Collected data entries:
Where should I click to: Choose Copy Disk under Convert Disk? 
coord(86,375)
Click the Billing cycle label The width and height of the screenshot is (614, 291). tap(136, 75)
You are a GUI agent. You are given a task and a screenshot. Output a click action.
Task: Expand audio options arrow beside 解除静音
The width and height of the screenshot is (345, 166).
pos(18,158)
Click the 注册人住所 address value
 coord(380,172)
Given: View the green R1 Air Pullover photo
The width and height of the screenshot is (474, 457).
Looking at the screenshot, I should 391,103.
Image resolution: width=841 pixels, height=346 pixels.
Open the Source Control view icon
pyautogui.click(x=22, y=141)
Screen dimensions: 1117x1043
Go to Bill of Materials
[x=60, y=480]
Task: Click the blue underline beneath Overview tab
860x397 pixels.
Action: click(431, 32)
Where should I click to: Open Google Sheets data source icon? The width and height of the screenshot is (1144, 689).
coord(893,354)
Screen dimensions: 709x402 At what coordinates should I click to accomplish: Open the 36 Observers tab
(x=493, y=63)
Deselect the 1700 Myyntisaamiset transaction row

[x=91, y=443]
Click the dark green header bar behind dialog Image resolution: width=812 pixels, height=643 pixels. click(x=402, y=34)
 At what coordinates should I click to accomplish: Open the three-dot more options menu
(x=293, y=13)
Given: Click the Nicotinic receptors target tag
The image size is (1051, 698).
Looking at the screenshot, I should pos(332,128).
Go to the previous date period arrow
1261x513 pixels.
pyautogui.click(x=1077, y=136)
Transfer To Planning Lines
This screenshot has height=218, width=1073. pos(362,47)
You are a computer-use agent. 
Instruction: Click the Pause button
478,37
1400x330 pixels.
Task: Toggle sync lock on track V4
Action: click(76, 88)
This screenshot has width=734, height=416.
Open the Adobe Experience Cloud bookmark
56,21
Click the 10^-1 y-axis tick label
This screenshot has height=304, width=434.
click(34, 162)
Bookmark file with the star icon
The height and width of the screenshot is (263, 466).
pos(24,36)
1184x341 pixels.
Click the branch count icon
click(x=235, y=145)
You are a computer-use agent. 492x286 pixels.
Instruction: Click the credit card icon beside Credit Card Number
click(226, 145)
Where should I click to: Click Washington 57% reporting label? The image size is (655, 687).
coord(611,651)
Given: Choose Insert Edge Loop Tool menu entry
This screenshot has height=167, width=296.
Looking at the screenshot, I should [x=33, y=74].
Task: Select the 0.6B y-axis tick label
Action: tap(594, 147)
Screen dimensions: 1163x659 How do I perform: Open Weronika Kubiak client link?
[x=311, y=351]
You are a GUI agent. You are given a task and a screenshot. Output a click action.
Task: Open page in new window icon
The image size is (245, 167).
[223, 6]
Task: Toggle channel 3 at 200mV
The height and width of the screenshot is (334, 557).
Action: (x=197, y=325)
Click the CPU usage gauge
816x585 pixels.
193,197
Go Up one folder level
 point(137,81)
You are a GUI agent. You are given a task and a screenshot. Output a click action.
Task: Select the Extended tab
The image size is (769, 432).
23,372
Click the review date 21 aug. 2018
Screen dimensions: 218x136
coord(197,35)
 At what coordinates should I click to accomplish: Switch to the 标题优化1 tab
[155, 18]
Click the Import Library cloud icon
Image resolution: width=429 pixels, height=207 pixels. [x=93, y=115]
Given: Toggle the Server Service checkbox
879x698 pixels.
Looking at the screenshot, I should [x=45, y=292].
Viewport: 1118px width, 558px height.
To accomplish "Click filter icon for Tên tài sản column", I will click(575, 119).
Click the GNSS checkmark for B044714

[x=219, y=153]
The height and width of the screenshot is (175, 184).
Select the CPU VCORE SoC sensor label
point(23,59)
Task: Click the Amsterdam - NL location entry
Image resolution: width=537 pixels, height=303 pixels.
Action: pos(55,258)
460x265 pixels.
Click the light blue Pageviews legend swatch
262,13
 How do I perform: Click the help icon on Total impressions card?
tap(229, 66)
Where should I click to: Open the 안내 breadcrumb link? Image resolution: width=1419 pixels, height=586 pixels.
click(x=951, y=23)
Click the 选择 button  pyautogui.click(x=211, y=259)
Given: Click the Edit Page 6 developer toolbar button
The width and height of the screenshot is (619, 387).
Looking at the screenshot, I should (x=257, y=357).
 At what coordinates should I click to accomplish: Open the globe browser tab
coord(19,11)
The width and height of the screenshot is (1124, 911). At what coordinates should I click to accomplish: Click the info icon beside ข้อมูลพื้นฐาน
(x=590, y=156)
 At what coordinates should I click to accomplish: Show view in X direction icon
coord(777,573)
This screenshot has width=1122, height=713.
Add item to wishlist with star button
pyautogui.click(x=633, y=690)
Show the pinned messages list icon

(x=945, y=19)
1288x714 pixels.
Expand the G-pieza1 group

Task description: Lines from the entries that contain the string "Expand" are what must be copied.

Final answer:
Task: Expand audio options arrow beside 解除静音
Expand the G-pieza1 group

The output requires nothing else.